I am the only black guy on our Church staff.
At one point, many years back on a particular Sunday morning, I looked around at our predominantly Caucasian congregation of over 750 people and observed I was the only African American in the room.
Add to that the fact that I’m not just African American, but I’m also Nigerian; which means my volume is permanently stuck on “loud” when I’m the slightest bit excited!
You would think my multicultural distinction would make me feel perpetually uncomfortable in this culture. To the contrary, Grace Church on the Mount has become home to me in every sense of the word;
- Firstly, because I’ve formed some deeply meaningful and strong friendships over the years.
- Secondly, because I’ve been privileged to work alongside some of the brightest, whitest, godliest and friendliest co-workers/congregation a Nigerian American could ask for.
- Thirdly, because in the years since I got married to my awesomely lovely wife, Grace Church has become an increasingly multicultural congregation.

--*--

• _Problems to solve_
- a) Answer these questions about the passage on Grace Church on the Mount:
(i) How large was the congregation the writer looked around at that Sunday morning?
(ii) What heritage does the writer name in addition to being African American?
(iii) What is the third reason the church has become home to the writer?
- b) Quote the passage on Grace Church on the Mount, starting at "Add to that" and ending at "could ask for.".

• _Data to examine_
--*--

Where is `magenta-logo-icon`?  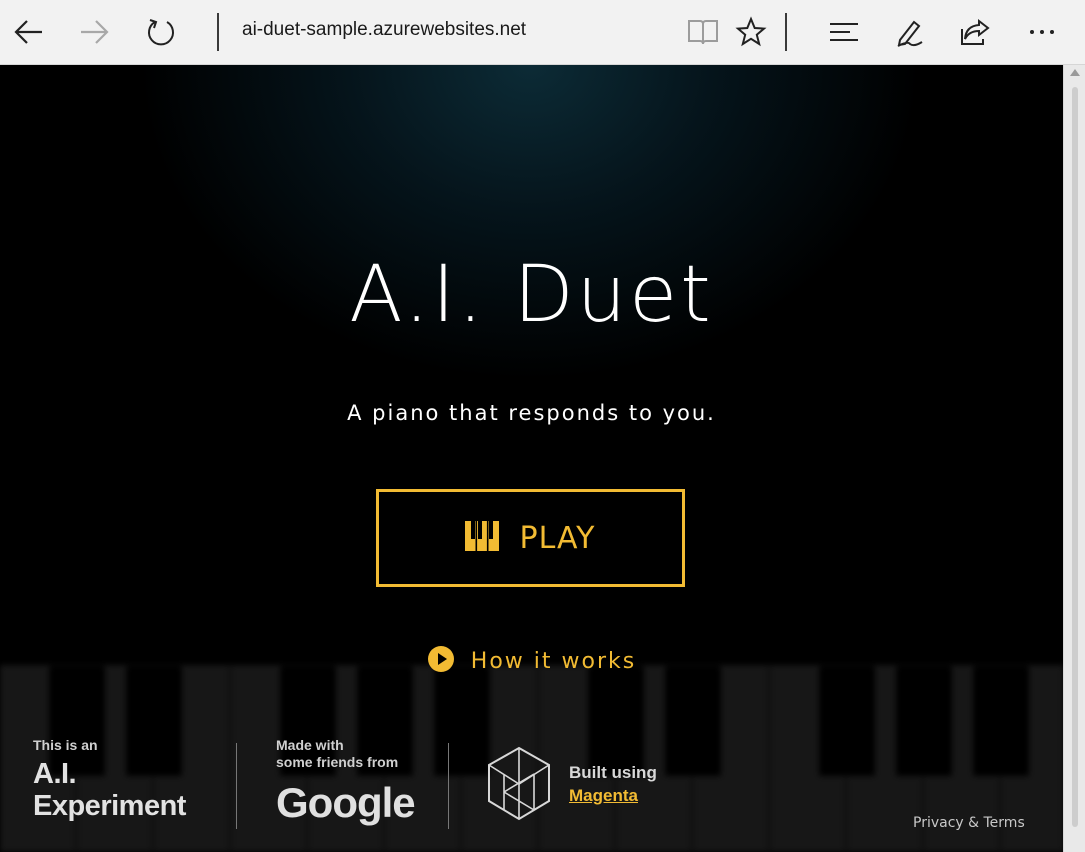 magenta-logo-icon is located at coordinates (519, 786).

--*--

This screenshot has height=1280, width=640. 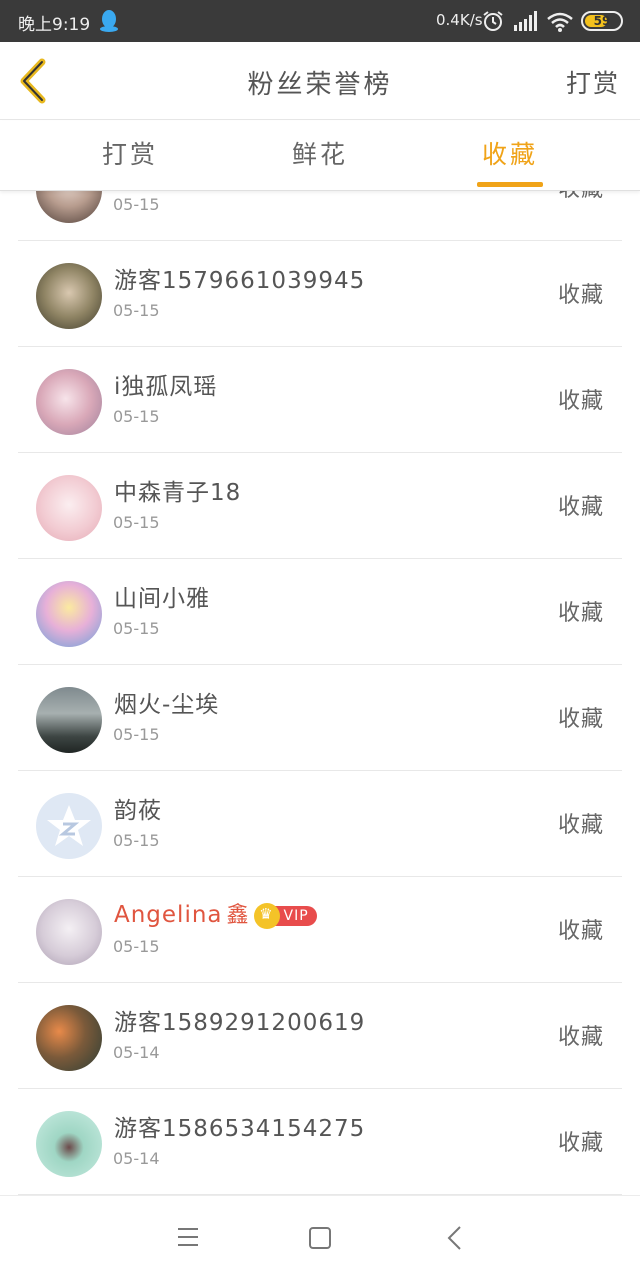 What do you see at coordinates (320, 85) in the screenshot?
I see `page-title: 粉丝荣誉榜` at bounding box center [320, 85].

--*--

• _Per-task outputs_
- a)
(i) Over 750 people.
(ii) Nigerian.
(iii) Since the writer's marriage, Grace Church has become an increasingly multicultural congregation.

- b)
Add to that the fact that I’m not just African American, but I’m also Nigerian; which means my volume is permanently stuck on “loud” when I’m the slightest bit excited!
You would think my multicultural distinction would make me feel perpetually uncomfortable in this culture. To the contrary, Grace Church on the Mount has become home to me in every sense of the word;
- Firstly, because I’ve formed some deeply meaningful and strong friendships over the years.
- Secondly, because I’ve been privileged to work alongside some of the brightest, whitest, godliest and friendliest co-workers/congregation a Nigerian American could ask for.